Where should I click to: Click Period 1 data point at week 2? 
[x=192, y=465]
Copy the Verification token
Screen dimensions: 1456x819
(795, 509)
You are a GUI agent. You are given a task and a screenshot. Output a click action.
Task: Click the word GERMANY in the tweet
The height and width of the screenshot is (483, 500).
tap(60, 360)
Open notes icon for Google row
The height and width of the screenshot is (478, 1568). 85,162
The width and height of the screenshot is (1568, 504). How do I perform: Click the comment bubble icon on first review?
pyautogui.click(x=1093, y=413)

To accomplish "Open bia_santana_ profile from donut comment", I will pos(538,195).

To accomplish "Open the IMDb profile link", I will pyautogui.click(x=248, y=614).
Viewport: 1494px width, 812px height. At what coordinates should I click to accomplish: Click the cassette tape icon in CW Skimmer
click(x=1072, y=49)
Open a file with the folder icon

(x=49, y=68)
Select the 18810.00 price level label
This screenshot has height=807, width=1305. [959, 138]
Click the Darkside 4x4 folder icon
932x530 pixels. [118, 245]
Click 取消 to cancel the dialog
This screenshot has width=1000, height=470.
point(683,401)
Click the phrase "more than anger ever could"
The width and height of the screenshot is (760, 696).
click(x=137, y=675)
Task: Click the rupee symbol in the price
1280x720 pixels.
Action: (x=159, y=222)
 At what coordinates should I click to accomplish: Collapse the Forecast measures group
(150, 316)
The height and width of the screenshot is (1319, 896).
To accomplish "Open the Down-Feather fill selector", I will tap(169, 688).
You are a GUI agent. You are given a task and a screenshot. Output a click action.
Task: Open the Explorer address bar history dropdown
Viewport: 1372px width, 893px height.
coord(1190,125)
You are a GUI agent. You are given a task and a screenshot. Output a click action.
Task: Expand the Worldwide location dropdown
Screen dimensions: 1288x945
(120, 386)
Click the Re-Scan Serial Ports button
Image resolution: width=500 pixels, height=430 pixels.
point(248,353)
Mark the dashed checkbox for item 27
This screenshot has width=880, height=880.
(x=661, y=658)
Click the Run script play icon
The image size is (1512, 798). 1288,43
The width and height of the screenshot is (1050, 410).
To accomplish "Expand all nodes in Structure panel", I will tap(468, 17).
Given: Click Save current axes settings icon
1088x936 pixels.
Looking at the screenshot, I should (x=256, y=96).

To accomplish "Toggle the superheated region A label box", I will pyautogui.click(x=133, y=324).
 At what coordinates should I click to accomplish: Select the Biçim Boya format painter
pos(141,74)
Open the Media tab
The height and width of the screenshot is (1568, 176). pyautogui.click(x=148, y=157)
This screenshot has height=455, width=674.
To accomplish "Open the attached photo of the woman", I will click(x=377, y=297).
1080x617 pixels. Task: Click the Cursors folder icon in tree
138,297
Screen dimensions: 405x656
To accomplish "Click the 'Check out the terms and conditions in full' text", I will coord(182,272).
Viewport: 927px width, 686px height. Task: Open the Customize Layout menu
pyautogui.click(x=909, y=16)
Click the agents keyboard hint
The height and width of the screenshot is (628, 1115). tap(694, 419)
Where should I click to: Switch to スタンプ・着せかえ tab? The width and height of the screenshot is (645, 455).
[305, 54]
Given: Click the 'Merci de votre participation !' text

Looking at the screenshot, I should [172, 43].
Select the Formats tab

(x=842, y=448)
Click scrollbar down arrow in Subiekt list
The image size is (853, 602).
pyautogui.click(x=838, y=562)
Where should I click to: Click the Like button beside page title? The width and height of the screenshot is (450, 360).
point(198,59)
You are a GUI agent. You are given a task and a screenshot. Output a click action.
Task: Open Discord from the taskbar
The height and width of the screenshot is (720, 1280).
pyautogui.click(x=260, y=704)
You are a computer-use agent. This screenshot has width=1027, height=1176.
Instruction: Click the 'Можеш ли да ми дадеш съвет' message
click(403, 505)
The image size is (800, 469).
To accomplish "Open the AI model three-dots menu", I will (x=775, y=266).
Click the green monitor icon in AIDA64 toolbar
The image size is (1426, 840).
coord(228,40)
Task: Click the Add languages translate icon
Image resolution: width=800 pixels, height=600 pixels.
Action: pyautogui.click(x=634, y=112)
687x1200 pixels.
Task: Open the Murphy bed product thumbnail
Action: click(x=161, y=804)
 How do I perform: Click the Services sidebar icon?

+ + +

Exact copies of all the records are to be printed.

- [RESPONSE FOR THIS EXERCISE]
Where should I click to: Click Period 1 data point at week 2? 
[x=192, y=465]
Copy the Verification token
Screen dimensions: 1456x819
(795, 509)
You are a GUI agent. You are given a task and a screenshot. Output a click action.
Task: Click the word GERMANY in the tweet
The height and width of the screenshot is (483, 500).
tap(60, 360)
Open notes icon for Google row
The height and width of the screenshot is (478, 1568). 85,162
The width and height of the screenshot is (1568, 504). How do I perform: Click the comment bubble icon on first review?
pyautogui.click(x=1093, y=413)

To accomplish "Open bia_santana_ profile from donut comment", I will pos(538,195).

To accomplish "Open the IMDb profile link", I will pyautogui.click(x=248, y=614).
Viewport: 1494px width, 812px height. At what coordinates should I click to accomplish: Click the cassette tape icon in CW Skimmer
click(x=1072, y=49)
Open a file with the folder icon

(x=49, y=68)
Select the 18810.00 price level label
This screenshot has height=807, width=1305. [959, 138]
Click the Darkside 4x4 folder icon
932x530 pixels. [118, 245]
Click 取消 to cancel the dialog
This screenshot has width=1000, height=470.
point(683,401)
Click the phrase "more than anger ever could"
The width and height of the screenshot is (760, 696).
click(x=137, y=675)
Task: Click the rupee symbol in the price
1280x720 pixels.
Action: (x=159, y=222)
 At what coordinates should I click to accomplish: Collapse the Forecast measures group
(150, 316)
The height and width of the screenshot is (1319, 896).
To accomplish "Open the Down-Feather fill selector", I will tap(169, 688).
You are a GUI agent. You are given a task and a screenshot. Output a click action.
Task: Open the Explorer address bar history dropdown
Viewport: 1372px width, 893px height.
coord(1190,125)
You are a GUI agent. You are given a task and a screenshot. Output a click action.
Task: Expand the Worldwide location dropdown
Screen dimensions: 1288x945
(120, 386)
Click the Re-Scan Serial Ports button
Image resolution: width=500 pixels, height=430 pixels.
point(248,353)
Mark the dashed checkbox for item 27
This screenshot has width=880, height=880.
(x=661, y=658)
Click the Run script play icon
The image size is (1512, 798). 1288,43
The width and height of the screenshot is (1050, 410).
To accomplish "Expand all nodes in Structure panel", I will tap(468, 17).
Given: Click Save current axes settings icon
1088x936 pixels.
Looking at the screenshot, I should (x=256, y=96).

To accomplish "Toggle the superheated region A label box", I will pyautogui.click(x=133, y=324).
 At what coordinates should I click to accomplish: Select the Biçim Boya format painter
pos(141,74)
Open the Media tab
The height and width of the screenshot is (1568, 176). pyautogui.click(x=148, y=157)
This screenshot has height=455, width=674.
To accomplish "Open the attached photo of the woman", I will click(x=377, y=297).
1080x617 pixels. Task: Click the Cursors folder icon in tree
138,297
Screen dimensions: 405x656
To accomplish "Click the 'Check out the terms and conditions in full' text", I will coord(182,272).
Viewport: 927px width, 686px height. Task: Open the Customize Layout menu
pyautogui.click(x=909, y=16)
Click the agents keyboard hint
The height and width of the screenshot is (628, 1115). tap(694, 419)
Where should I click to: Switch to スタンプ・着せかえ tab? The width and height of the screenshot is (645, 455).
[305, 54]
Given: Click the 'Merci de votre participation !' text

Looking at the screenshot, I should [172, 43].
Select the Formats tab

(x=842, y=448)
Click scrollbar down arrow in Subiekt list
The image size is (853, 602).
pyautogui.click(x=838, y=562)
Where should I click to: Click the Like button beside page title? The width and height of the screenshot is (450, 360).
point(198,59)
You are a GUI agent. You are given a task and a screenshot. Output a click action.
Task: Open Discord from the taskbar
The height and width of the screenshot is (720, 1280).
pyautogui.click(x=260, y=704)
You are a computer-use agent. This screenshot has width=1027, height=1176.
Instruction: Click the 'Можеш ли да ми дадеш съвет' message
click(403, 505)
The image size is (800, 469).
To accomplish "Open the AI model three-dots menu", I will (x=775, y=266).
Click the green monitor icon in AIDA64 toolbar
The image size is (1426, 840).
coord(228,40)
Task: Click the Add languages translate icon
Image resolution: width=800 pixels, height=600 pixels.
Action: pyautogui.click(x=634, y=112)
687x1200 pixels.
Task: Open the Murphy bed product thumbnail
Action: click(x=161, y=804)
 How do I perform: Click the Services sidebar icon?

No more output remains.